[[ Data for this exercise open ]]
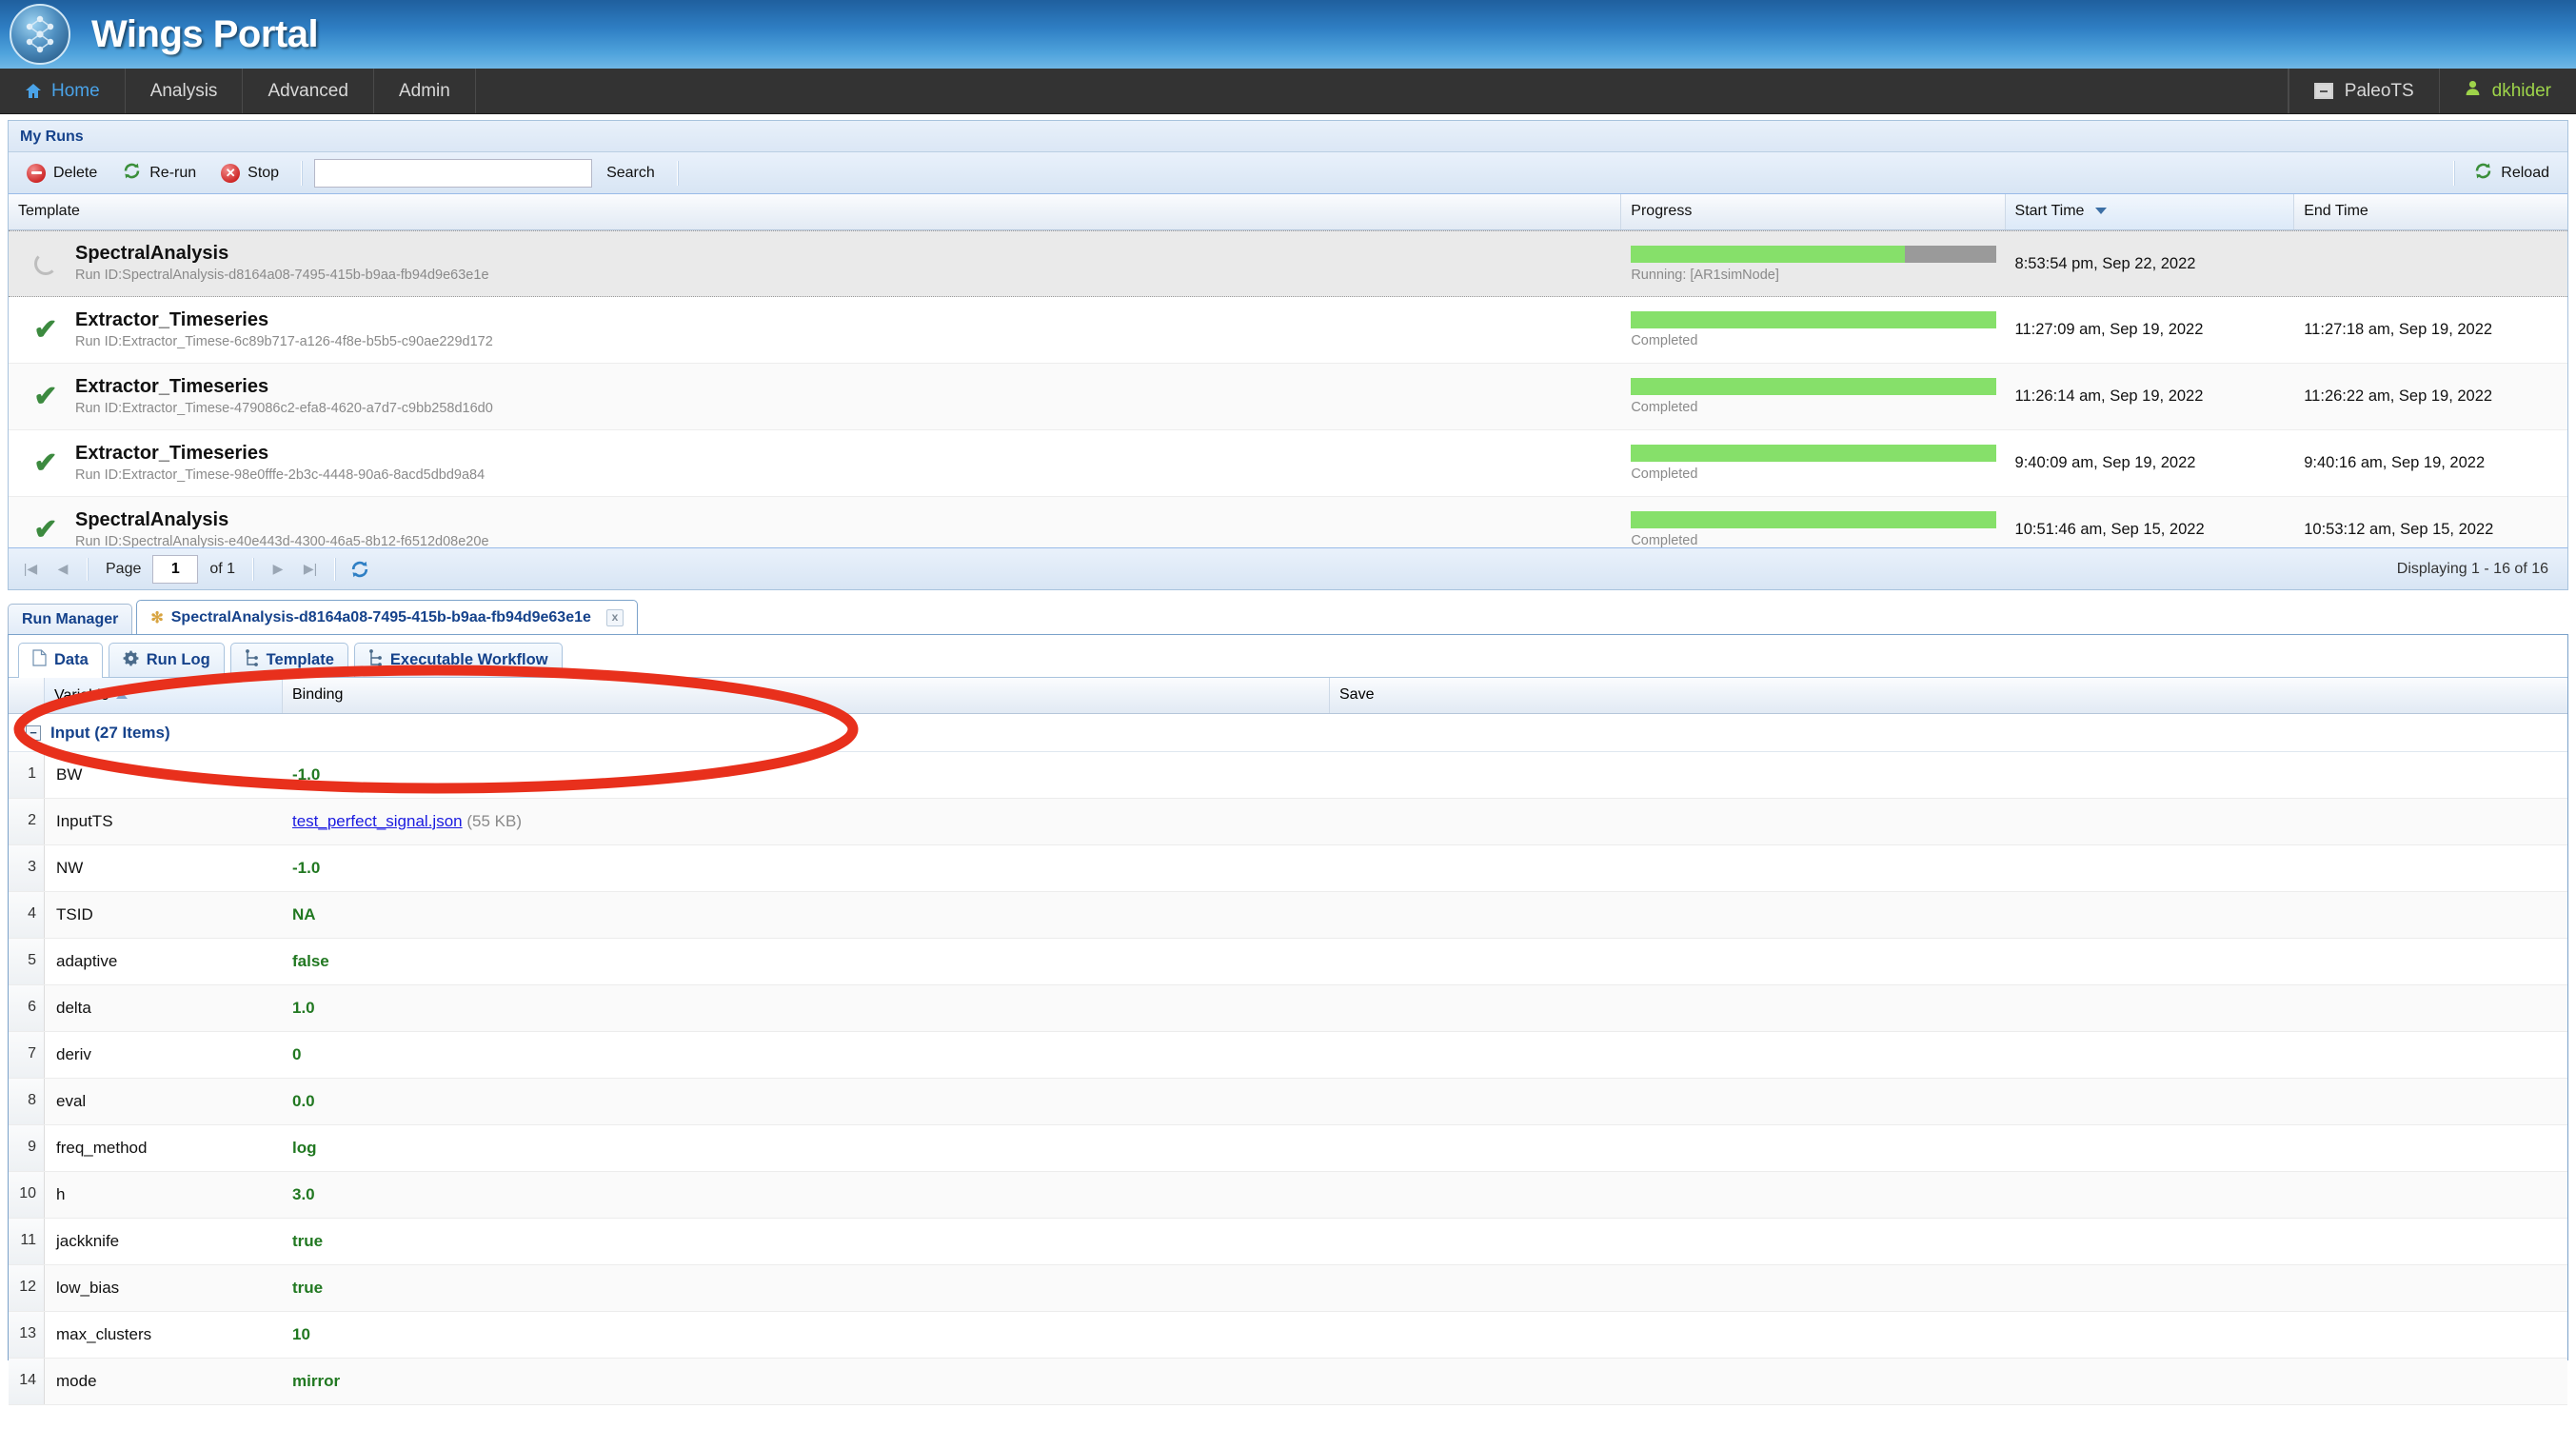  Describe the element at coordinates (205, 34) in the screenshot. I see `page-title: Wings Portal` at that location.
[[ Data for this exercise closed ]]
[[ Data for this exercise open ]]
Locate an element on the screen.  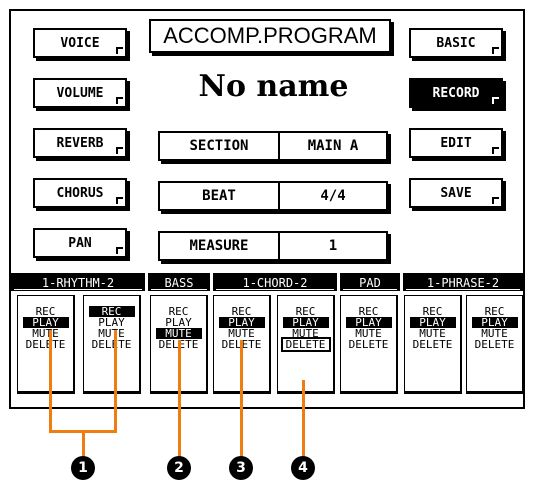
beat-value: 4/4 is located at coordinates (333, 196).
[[ Data for this exercise closed ]]
[[ Data for this exercise open ]]
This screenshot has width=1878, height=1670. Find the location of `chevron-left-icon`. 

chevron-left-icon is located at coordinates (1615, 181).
[[ Data for this exercise closed ]]
Update the listing from the line with "This screenshot has" up to and including the line with "chevron-left-icon is located", replacing "location" with "position" and keeping everything else the same. Return only those lines.

Expected answer —
This screenshot has width=1878, height=1670. Find the position of `chevron-left-icon`. 

chevron-left-icon is located at coordinates (1615, 181).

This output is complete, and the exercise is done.